### TRY IT
Check every line below for the string "Enable". Copy the ones that have it.

= = =

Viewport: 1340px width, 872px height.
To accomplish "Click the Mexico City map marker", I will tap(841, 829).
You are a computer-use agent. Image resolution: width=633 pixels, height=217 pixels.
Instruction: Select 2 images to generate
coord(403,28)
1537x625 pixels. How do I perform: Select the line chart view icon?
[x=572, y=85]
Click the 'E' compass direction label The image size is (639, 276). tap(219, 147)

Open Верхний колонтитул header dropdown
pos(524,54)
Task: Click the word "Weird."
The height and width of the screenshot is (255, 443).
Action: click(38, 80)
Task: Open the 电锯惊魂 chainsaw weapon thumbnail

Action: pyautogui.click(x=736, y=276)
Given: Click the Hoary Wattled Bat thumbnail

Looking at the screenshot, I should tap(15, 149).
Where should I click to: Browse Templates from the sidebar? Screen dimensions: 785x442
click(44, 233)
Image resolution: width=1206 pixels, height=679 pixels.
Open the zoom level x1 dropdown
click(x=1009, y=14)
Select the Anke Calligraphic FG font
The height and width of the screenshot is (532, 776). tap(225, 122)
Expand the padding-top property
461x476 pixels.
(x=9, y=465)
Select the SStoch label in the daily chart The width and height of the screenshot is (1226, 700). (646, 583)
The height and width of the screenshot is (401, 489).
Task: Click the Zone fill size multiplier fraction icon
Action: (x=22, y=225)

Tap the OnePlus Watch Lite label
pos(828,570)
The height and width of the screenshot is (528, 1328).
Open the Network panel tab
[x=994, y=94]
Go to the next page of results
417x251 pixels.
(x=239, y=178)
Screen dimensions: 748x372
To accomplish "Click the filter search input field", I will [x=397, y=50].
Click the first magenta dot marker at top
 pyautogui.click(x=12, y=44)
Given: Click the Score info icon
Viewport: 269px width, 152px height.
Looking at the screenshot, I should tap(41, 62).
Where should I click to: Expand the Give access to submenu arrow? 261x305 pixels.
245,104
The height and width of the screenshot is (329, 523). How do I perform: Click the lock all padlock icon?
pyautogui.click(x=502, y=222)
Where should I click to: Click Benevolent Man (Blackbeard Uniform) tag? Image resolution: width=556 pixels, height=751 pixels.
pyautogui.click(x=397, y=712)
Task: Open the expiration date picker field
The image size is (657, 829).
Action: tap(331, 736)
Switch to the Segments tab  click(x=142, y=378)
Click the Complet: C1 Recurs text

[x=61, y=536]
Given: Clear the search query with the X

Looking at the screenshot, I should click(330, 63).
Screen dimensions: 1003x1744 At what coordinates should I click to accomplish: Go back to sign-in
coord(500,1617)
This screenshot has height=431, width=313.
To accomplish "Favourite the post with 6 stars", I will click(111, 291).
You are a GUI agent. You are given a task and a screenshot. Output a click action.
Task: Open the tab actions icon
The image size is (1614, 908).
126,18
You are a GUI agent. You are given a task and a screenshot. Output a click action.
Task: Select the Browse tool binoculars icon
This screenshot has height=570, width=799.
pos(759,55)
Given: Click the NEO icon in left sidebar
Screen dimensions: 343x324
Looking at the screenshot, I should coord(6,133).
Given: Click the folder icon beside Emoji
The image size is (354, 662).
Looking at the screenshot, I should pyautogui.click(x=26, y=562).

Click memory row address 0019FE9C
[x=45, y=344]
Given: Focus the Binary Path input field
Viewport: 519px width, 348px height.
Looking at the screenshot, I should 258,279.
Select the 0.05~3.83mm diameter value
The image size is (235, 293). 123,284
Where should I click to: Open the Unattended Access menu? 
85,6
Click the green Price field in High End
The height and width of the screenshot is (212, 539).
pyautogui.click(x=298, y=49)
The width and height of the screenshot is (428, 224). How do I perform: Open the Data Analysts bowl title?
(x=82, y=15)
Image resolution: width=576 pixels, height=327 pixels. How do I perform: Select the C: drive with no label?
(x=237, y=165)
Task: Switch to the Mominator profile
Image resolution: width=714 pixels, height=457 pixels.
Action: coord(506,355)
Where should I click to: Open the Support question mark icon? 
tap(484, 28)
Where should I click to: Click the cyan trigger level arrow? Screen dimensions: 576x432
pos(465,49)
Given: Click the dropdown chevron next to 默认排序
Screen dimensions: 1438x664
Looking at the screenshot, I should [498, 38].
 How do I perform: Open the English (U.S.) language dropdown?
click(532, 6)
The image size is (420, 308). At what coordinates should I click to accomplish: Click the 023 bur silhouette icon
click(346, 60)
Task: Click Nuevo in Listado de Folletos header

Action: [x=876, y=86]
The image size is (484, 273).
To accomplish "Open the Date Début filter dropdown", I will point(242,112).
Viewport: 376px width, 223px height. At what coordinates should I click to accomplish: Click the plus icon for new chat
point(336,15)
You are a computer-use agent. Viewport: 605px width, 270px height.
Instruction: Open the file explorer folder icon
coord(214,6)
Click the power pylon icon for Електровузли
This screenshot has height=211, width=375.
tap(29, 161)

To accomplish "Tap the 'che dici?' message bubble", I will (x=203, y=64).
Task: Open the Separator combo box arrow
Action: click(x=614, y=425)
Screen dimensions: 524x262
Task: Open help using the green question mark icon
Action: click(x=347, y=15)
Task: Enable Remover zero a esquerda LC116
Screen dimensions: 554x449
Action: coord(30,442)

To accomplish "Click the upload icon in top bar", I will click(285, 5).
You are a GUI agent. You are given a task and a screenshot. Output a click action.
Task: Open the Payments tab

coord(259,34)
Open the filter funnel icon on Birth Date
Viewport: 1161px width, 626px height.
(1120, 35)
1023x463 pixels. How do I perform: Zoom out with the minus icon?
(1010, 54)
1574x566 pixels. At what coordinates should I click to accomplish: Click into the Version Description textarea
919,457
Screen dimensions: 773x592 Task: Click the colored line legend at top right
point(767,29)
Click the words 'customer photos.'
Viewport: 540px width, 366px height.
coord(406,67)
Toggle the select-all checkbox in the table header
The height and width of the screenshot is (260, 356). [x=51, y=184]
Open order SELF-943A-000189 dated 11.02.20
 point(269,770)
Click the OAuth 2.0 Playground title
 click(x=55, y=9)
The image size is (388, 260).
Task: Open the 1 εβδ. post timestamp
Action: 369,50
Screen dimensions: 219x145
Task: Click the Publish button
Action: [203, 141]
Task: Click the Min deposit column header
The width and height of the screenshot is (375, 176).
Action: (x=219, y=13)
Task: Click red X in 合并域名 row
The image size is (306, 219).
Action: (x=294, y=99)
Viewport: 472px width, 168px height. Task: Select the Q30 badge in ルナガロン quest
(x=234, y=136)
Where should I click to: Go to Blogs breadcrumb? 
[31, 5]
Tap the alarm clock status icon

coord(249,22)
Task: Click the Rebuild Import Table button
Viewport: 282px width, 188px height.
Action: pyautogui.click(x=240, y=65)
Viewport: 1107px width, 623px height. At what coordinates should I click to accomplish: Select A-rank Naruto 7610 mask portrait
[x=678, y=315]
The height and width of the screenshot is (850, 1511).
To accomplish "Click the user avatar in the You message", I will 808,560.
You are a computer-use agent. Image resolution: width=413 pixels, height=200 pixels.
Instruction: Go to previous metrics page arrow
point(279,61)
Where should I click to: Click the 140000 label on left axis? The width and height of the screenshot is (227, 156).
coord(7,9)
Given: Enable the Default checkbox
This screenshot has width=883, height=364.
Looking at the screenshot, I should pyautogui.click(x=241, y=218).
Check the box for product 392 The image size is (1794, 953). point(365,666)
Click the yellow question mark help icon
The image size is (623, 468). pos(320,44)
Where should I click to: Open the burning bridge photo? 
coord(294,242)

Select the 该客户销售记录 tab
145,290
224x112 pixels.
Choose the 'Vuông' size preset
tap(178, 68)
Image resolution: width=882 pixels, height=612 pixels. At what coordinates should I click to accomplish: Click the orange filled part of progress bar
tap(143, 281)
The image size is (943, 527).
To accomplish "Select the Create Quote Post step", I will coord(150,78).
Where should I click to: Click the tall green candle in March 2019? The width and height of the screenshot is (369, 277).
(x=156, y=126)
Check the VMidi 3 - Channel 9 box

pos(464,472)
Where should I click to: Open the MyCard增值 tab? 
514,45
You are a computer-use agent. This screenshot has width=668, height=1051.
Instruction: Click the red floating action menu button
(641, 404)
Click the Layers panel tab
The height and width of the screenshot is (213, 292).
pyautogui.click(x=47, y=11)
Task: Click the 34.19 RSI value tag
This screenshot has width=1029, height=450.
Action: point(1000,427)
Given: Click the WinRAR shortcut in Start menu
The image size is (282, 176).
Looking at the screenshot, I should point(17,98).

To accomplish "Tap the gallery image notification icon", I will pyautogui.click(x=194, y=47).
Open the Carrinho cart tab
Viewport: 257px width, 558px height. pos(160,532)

= = =

### TASK SOLUTION
Task: Enable Remover zero a esquerda LC116
Given: Enable the Default checkbox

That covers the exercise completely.